RheinEnergie: Grüner leben im Sürther Feld – Innovativ und zukunftssichere Energie im Quartier

Foto: RheinEnergie AG
Foto: RheinEnergie AG
Auf dem Sürther Feld im Kölner Süden entsteht ein Wohngebiet, welches Maßstäbe in Sachen energiesparendes CO2-armes Wohnen setzt. Im zweiten und dritten Bauabschnitt des Siedlungsprojektes entstehen hier 344 Einfamilien- und 13 Mehrfamilienhäuser, von denen zwei als Klimaschutzsiedlung NRW zertifiziert sind.

Innovatives Energiekonzept

Möglich macht dies ein eigens für das Sürther Feld entwickeltes Energiekonzept der RheinEnergie. Ein Bündel aus technischen Innovationen senkt die CO2-Emissionen der Neubauten auf deutlich unter vier Kilogramm pro Quadratmeter Wohnfläche im Jahr. Die avisierten Werte liegen bis zu 60 Prozent unter den für Referenzprojekte festgelegten neun Kilogramm CO2 pro Jahr und Quadratmeter.

Eigenes BHKW vor Ort

„Wir planen ein eigenes, zentrales Blockheizkraftwerk (BHKW), das aus CO2- neutral erzeugtem Biomethan Strom und Wärme produziert“, erklärt Erik Hufer, Projektleiter für das Sürther Feld bei der RheinEnergie.

Grafik: RheinEnergie AG
Grafik: RheinEnergie AG
Während der Strom ins allgemeine Netz eingespeist wird, bleibt die bei der Stromerzeugung entstehende Wärme im Wohngebiet. Sie wird über ein Nahversorgungsnetz in die Häuser geleitet, wo sie für die Heizung sowie zur Warmwasserbereitung zur Verfügung steht. Das ist nicht nur umweltschonend, auch die Bauherren profitieren: Sie müssen für ihre Immobilie keine eigene Wärmeerzeugungsanlage und keinen Schornstein einplanen.
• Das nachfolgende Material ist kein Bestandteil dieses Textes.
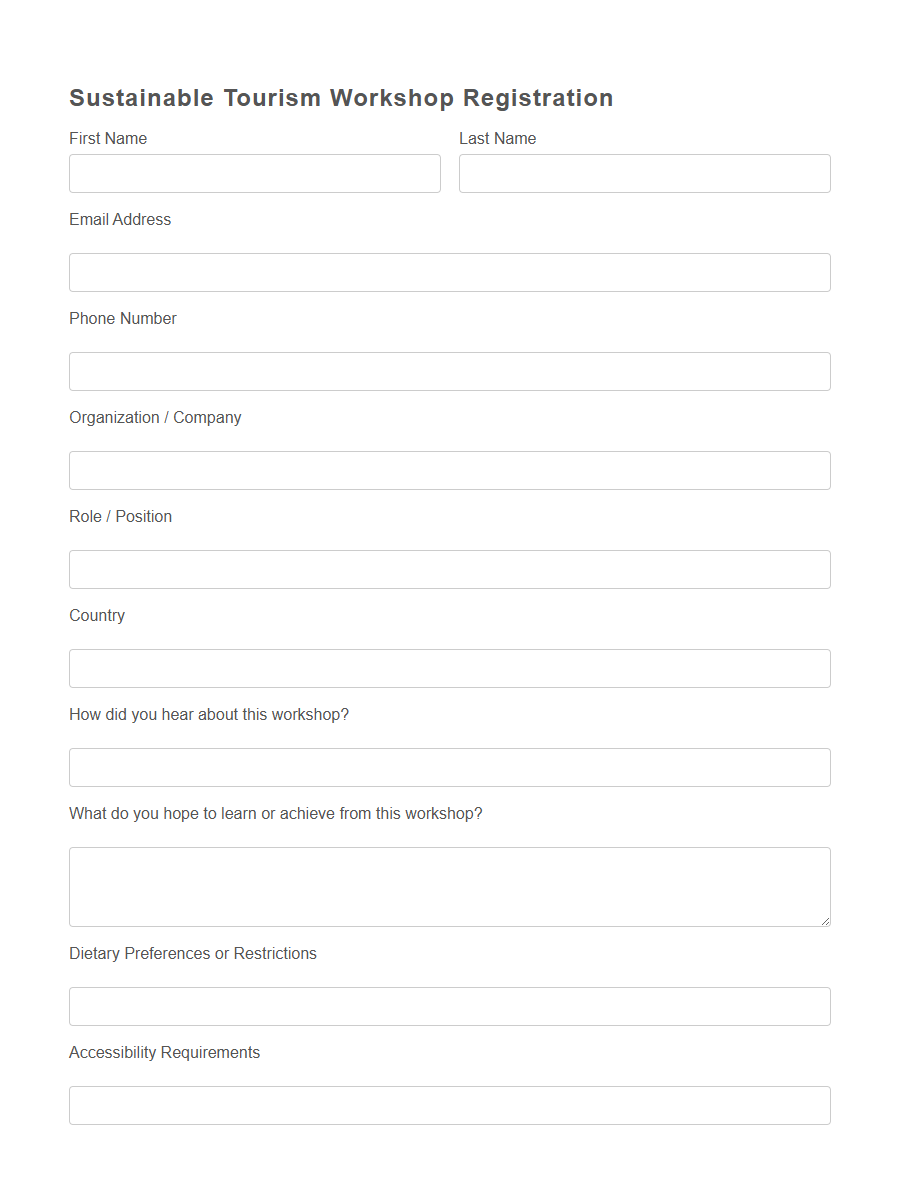Click the Role / Position text box
900x1189 pixels.
point(449,569)
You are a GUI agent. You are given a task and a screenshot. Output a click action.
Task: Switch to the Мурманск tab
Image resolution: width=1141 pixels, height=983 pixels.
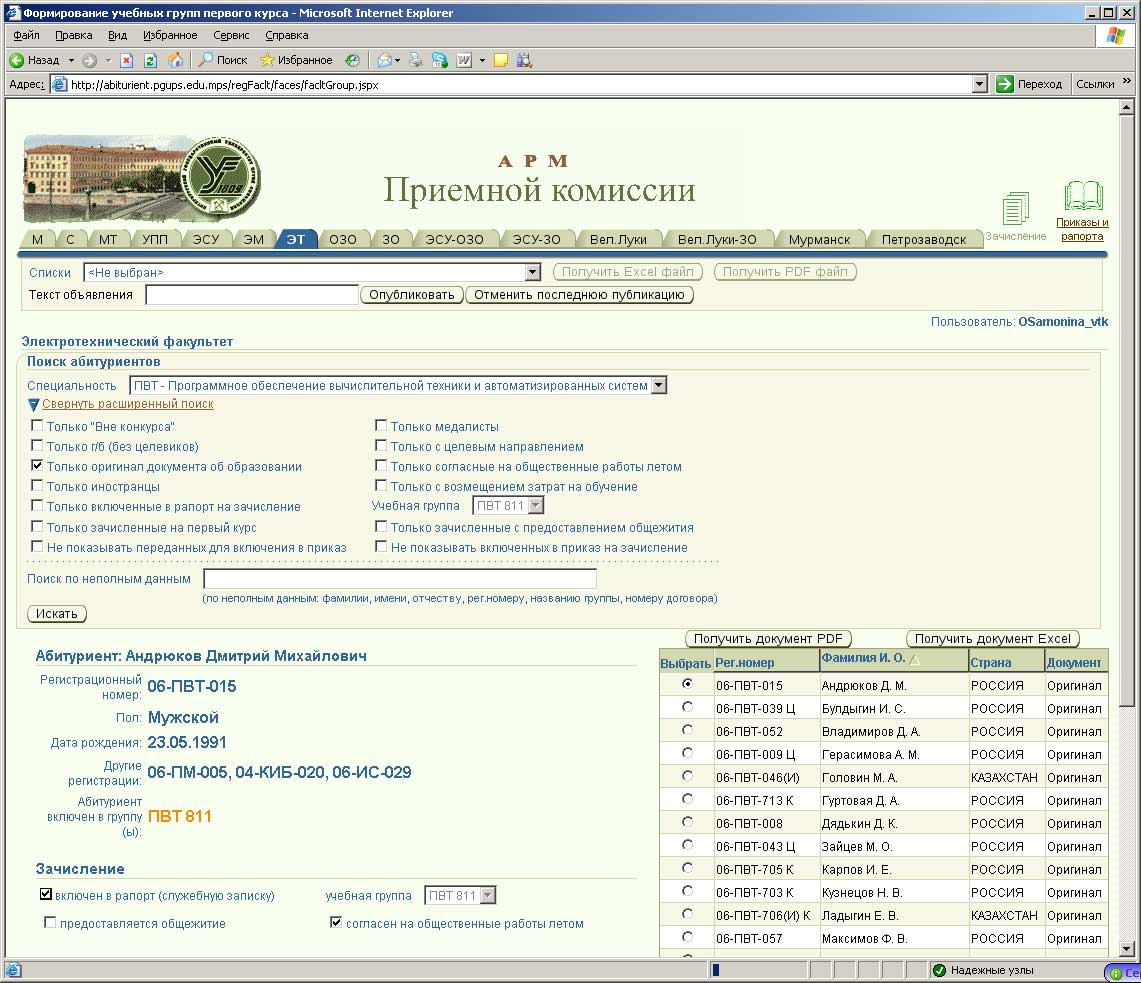[819, 239]
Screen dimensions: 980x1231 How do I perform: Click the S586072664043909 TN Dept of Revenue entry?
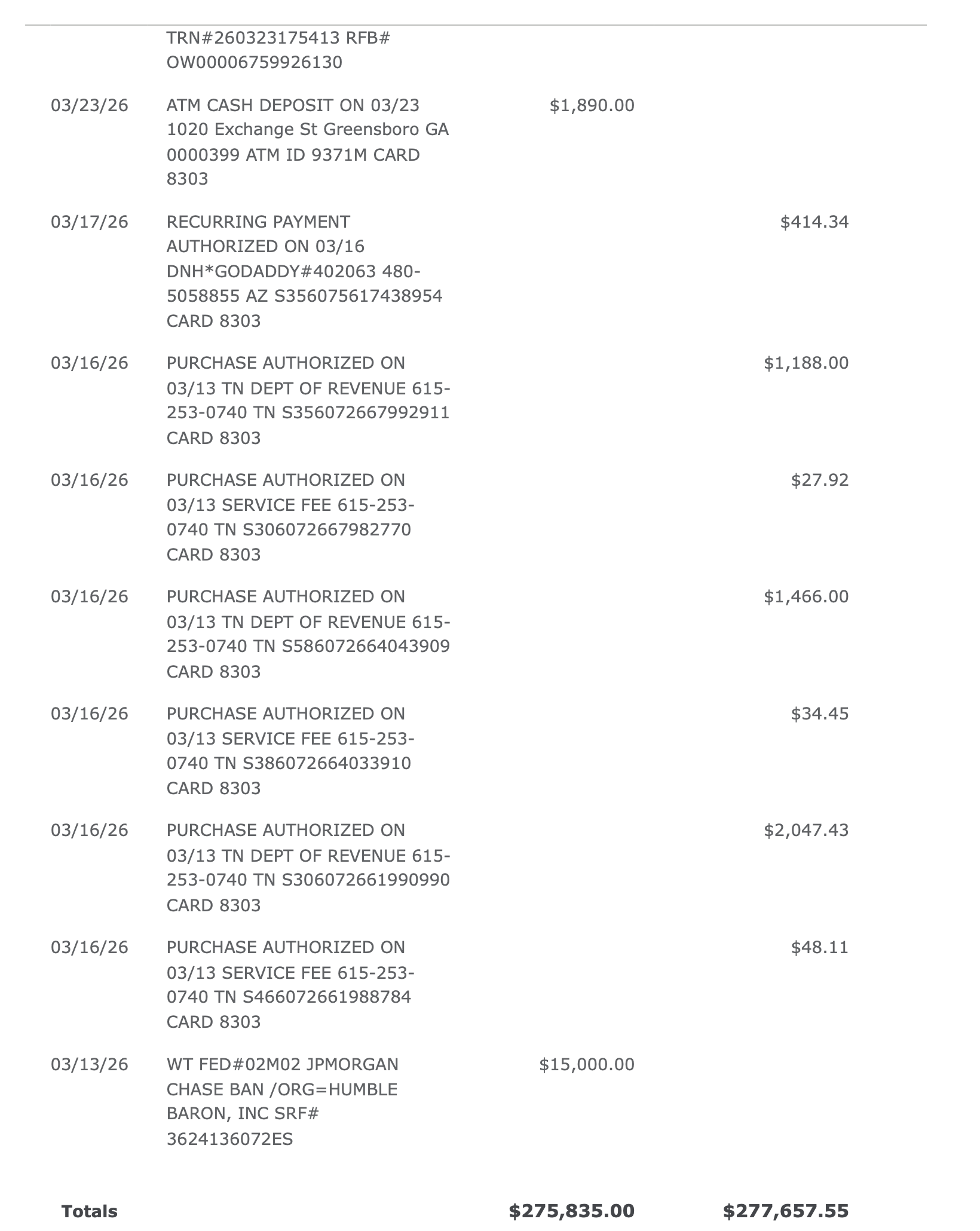pos(308,634)
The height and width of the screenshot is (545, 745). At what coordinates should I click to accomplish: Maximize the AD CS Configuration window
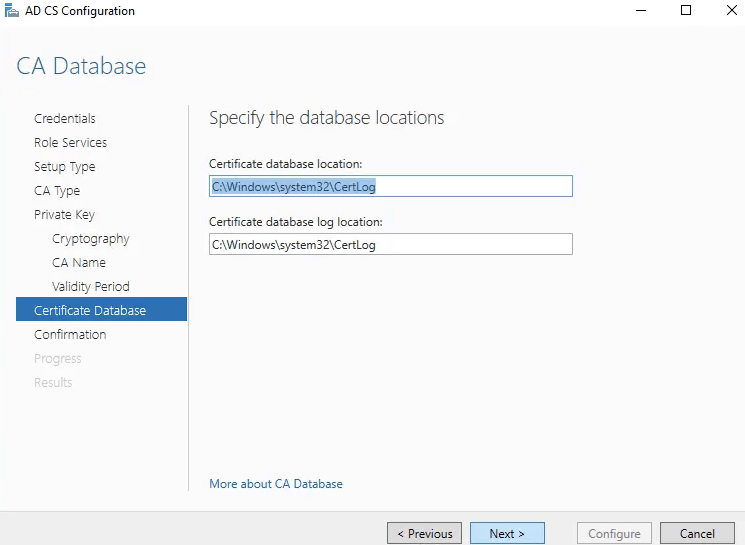point(685,11)
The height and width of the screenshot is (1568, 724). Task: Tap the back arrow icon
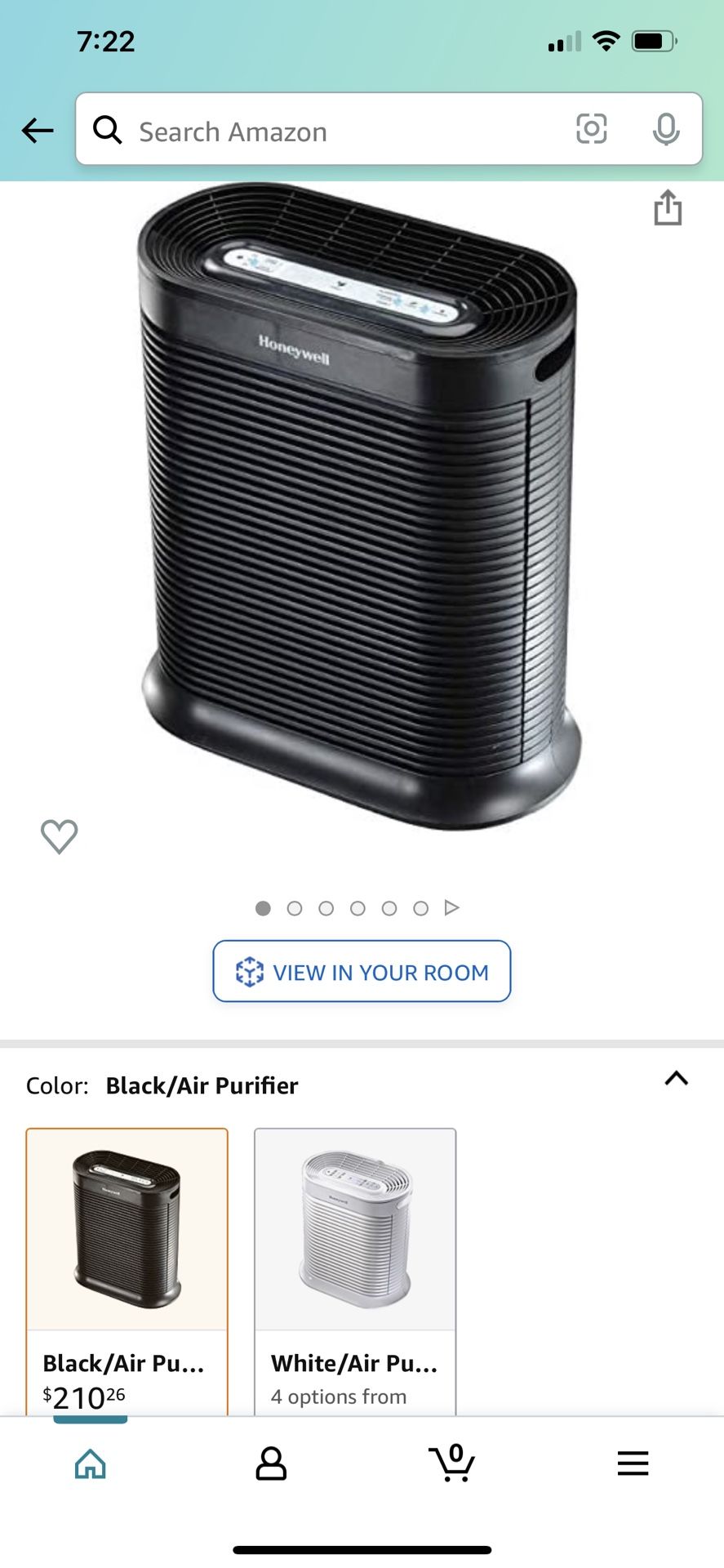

Im Vorfeld der Bebauung des Sürther Felds verlegt die RheinEnergie vor Ort rund 3,5 Kilometer Spezialrohre, die das heiße Wasser aus der Heizzentrale in die Häuser leiten.

Rund 70.000 Quadratmeter Wohnfläche werden so mit Wärmeenergie versorgt, ohne das Klima zusätzlich zu belasten. Die klimafreundlich vor Ort erzeugte Energie ist aber nicht der einzige Baustein für die klimaschonende Siedlung im Sürther Feld.

Entsprechend der Energieeinsparverordnung müssen die Bauherren strenge Vorgaben bei der Dämmung ihrer Häuser beachten. Optional kommen auch Smart-Metering-Systeme, die den Energieverbrauch in jedem einzelnen Haushalt dokumentieren, zum Einsatz. So haben die Bewohner ihre Daten und Kosten ständig im Blick und können den Energieverbrauch gegebenenfalls reduzieren.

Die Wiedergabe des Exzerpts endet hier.